Three New Books I Haven’t Read But Hope ToPublished 10 April, 2012
My airplane reading recently has been Steve Pinker’s, The Better Angel’s of Our Nature. I have made it about two thirds of the way through, in part because I’ve had a few lengthy flights recently. It is, in my opinion, very good. One reason I like it is that it makes (even) me feel optimistic; if the murder rate keeps declining at the rate it has been, in 2035 it will actually be negative, meaning, I think, that previously dead people will come back to life, a possibility that seems appropriate for this time of year.

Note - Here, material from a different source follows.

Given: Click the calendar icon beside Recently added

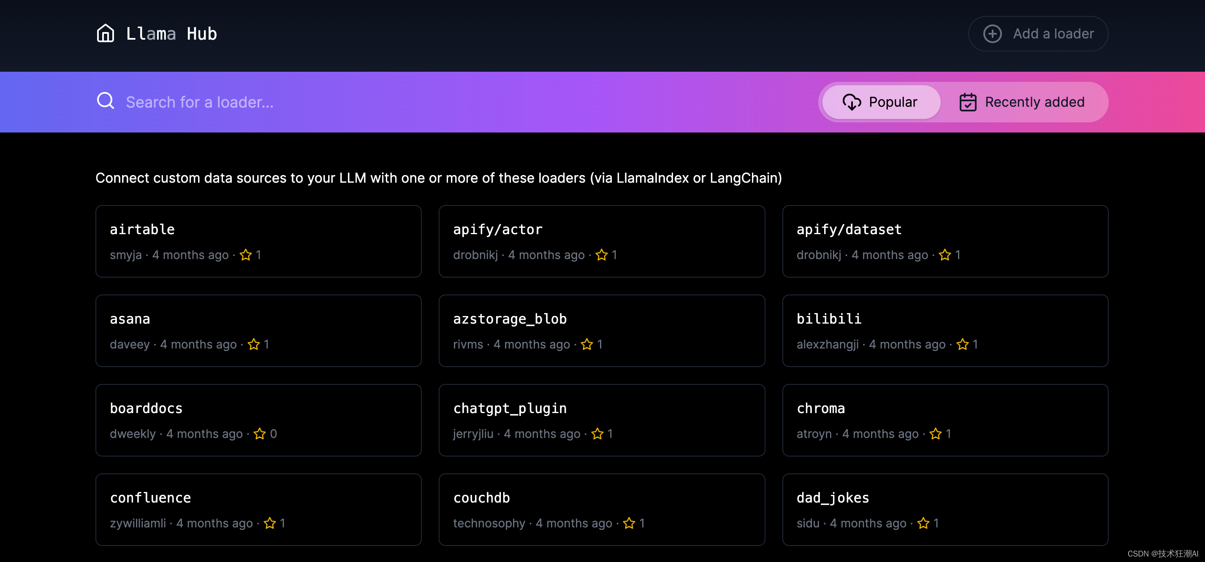Looking at the screenshot, I should (967, 102).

But this post is actually not about Pinker’s book, but instead about three books that I haven’t even started reading, but might be of interest to people who follow this blog.
The first is by E. O. Wilson, regarded by many as the grandfather of evolutionary psychology. The Social Conquest of Earth came out yesterday, accompanied by reviews in various outlets, including The New York Times and The Wall Street Journal (by Mike Gazzaniga, no less). According to the sources I’ve read online – and, again, the rest of this post is about books I haven’t actually read, and so I won’t try to review or evaluate –Wilson argues that group selection explains why humans are both so social and so successful. I can independently verify this by using Amazon’s feature which allows peeking in the book. At the beginning of Chapter 3, he writes,
Our bloody nature, it can now be argued in the context of modern biology, in ingrained because group-versus-group was a principal driving force that made us what we are. In prehistory, group selection lifted the hominids that became territorial carnivores to heights of solidarity, to genius, to enterprise (p. 62).
I suspect reviews and blog posts will be appearing with some frequency, with people chiming in on the book, pro and con, over the next few weeks. Indeed, Jerry Coyne has already written about it, including a remark about evolutionary psychology, with his not uncharacteristic remark that “[d]espite its occasional overreaching, the evolutionary study of human behavior has brought deep insights. We are, after all, evolved mammals—it’s just that the fact we have culture, and that we can’t be experimentally manipulated, makes us hard to study.”
Speaking of group selection, the second book I thought I would mention is Jon Haidt’s, The Righteous Mind: Why Good People Are Divided by Politics and Religion. (I should probably admit that Jon was generous enough to ask me for some feedback on a draft of one of the chapters, and is giving me a free copy; full disclosure and all that.)
Still, I want to be clear that I haven’t read all of the book. From what I have read, and from having watched his TED talk, I feel comfortable saying that he, likeWilson, endorses group selection as an important force in human evolution. This isn’t necessarily his main project, as indicated by the title, which is trying to understand human political behavior. For this he relies in no small part on his Five Foundations model of morality (harm, fairness, ingroup, authority, purity), and the suggestion that people of different political persuasions lean more heavily on some foundations than others. (Liberals are big on harm and fairness, less excited about authority, ingroup, and purity. This extends even to their preferences for traits in dogs; watch at about the ten minute mark in the TED talk for what I think is a real highlight.)
Returning to the issue of group selection, which connects his book toWilson’s, he (Haidt) proposes (again, relying on Amazon; his italics):
…that human beings are conditional hive creatures. We have the ability (under special conditions) to transcend self-interest and lose ourselves (temporarily and ecstatically) in something larger than ourselves… (p. 223).
And, finally, out today is Jonathan Gottschall’s new book, The Storytelling Animal: How Stories Make Us Human. Again, I haven’t read it, but my sense from what I’ve seen about the book is that Gottschall’s thesis is that fiction is for simulating, allowing us to learn about the world, physical and social; fiction, according to this view, allows us to practice safely, an idea which seems perfectly plausible. I’m more generally pleased to see that some of our colleagues in the humanities – Lisa Zunshine, Brian Boyd, Joseph Carroll, and so forth – continue to take evolutionary approaches seriously, and it seems to me that Darwinian Literature is doing well.
For my part, on this front, I continue to be interested in the observation that so many stories are moral, focusing on who has violated which rule, and what happens to them, coupled with the fact – is it a fact? – that young children seem to like to hear/read/watch the same story told over and over again, as if they’re learning the layout of the rules in the local moral landscape.
In any case, a few books you might want to check out to keep you occupied for those awkward times when the airplane door is closed but you’re still below 10,000 feet.